_DÉFI_
Mettez sous forme de tableau Markdown les lignes ci-dessous, en commençant par celle qui contient « Choose the Type 59 player row » et en terminant par celle qui contient « Action: (86, 113) ». Utilisez les colonnes « Numéro » et « Contenu », et omettez les lignes vides.

-.-.-

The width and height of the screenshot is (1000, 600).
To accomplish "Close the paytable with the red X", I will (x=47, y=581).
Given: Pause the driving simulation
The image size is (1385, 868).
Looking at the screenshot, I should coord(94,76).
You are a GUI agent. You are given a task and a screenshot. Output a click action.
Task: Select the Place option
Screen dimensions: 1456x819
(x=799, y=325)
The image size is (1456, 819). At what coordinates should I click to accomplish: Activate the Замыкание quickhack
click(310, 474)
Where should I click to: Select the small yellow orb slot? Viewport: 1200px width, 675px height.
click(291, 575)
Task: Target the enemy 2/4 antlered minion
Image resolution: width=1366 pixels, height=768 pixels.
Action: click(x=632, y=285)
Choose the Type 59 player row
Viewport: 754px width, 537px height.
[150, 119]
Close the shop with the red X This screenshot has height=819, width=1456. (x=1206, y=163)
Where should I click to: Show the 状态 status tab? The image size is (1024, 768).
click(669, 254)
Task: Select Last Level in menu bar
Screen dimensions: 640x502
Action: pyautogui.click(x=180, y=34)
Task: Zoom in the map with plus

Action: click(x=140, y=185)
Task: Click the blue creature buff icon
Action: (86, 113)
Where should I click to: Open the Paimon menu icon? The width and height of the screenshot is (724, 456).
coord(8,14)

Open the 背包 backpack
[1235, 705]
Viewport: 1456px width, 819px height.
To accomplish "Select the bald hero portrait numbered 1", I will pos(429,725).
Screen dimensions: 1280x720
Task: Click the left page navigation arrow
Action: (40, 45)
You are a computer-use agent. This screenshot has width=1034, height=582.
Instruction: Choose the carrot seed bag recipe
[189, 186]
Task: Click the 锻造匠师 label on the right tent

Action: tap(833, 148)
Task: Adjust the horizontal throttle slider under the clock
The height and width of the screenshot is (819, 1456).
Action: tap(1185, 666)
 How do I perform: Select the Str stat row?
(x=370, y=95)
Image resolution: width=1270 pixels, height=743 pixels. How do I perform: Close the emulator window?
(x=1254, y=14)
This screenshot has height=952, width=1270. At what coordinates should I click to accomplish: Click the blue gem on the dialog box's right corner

-.-.-

_EXERCICE CORRIGÉ_
| Numéro | Contenu |
|---|---|
| 1 | Choose the Type 59 player row |
| 2 | Viewport: 754px width, 537px height. |
| 3 | [150, 119] |
| 4 | Close the shop with the red X This screenshot has height=819, width=1456. (x=1206, y=163) |
| 5 | Where should I click to: Show the 状态 status tab? The image size is (1024, 768). |
| 6 | click(669, 254) |
| 7 | Task: Select Last Level in menu bar |
| 8 | Screen dimensions: 640x502 |
| 9 | Action: pyautogui.click(x=180, y=34) |
| 10 | Task: Zoom in the map with plus |
| 11 | Action: click(x=140, y=185) |
| 12 | Task: Click the blue creature buff icon |
| 13 | Action: (86, 113) |